Return each line in the rows below that contains the string "Task".

══ Information given ══

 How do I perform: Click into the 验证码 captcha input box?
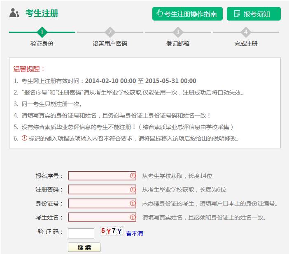click(81, 233)
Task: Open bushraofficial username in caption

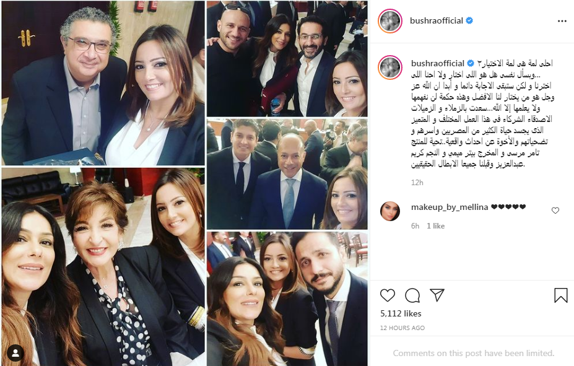Action: click(x=437, y=63)
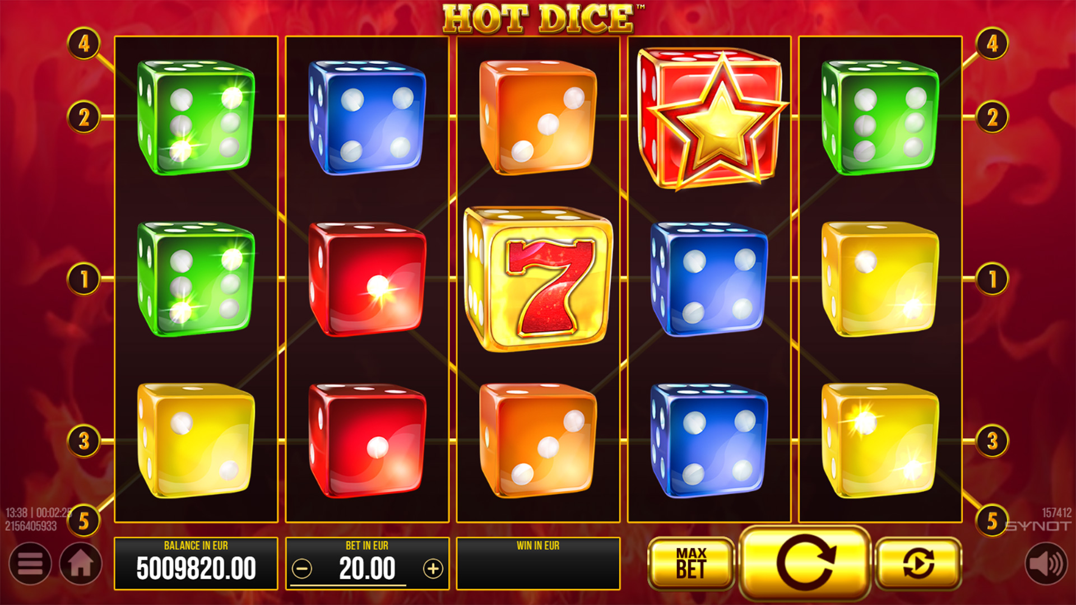The height and width of the screenshot is (605, 1076).
Task: Select payline 3 marker on right
Action: pos(992,441)

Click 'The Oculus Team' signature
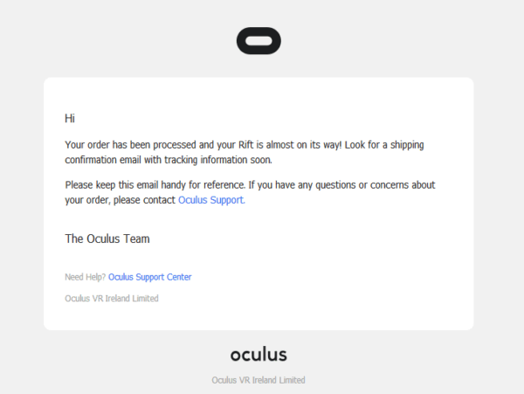pos(107,238)
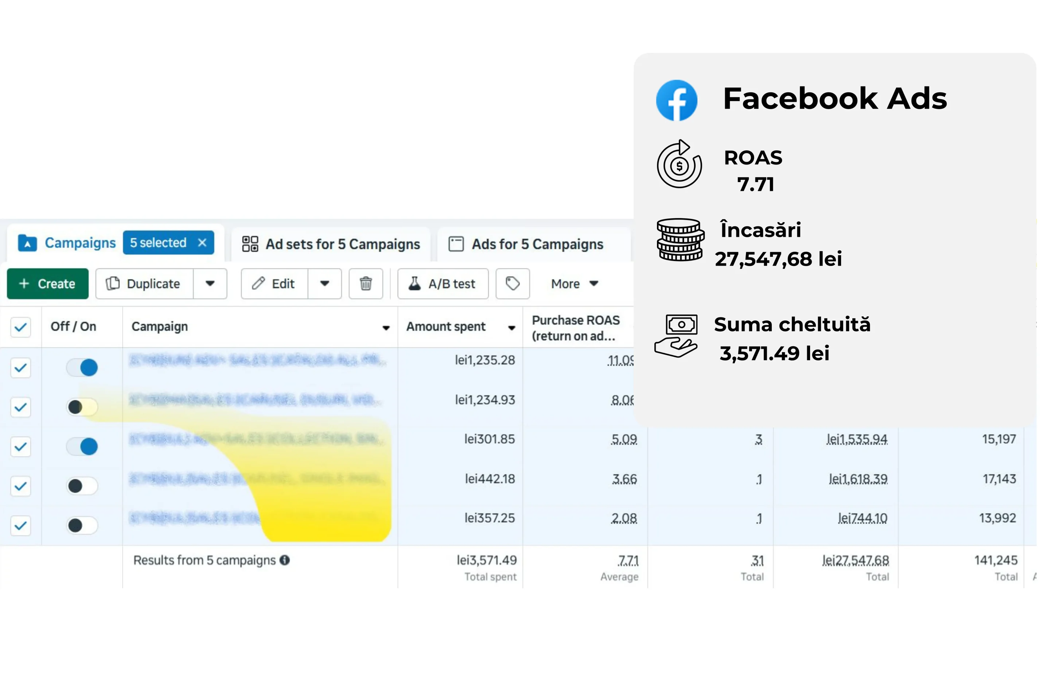Switch to the Ads for 5 Campaigns tab
Screen dimensions: 1050x683
click(537, 243)
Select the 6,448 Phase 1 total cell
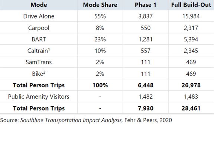Image resolution: width=214 pixels, height=142 pixels. click(x=146, y=85)
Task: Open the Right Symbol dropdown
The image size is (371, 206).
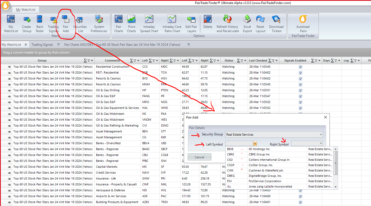Action: pos(321,144)
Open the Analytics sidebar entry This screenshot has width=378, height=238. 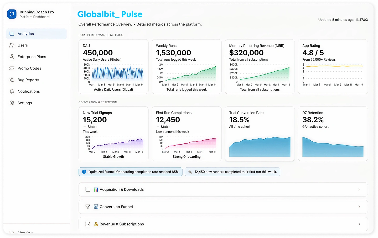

═══

▶ Worked answer:
Task: Open bushraofficial username in caption
Task: Select payline 3 marker on right
Task: Open the Right Symbol dropdown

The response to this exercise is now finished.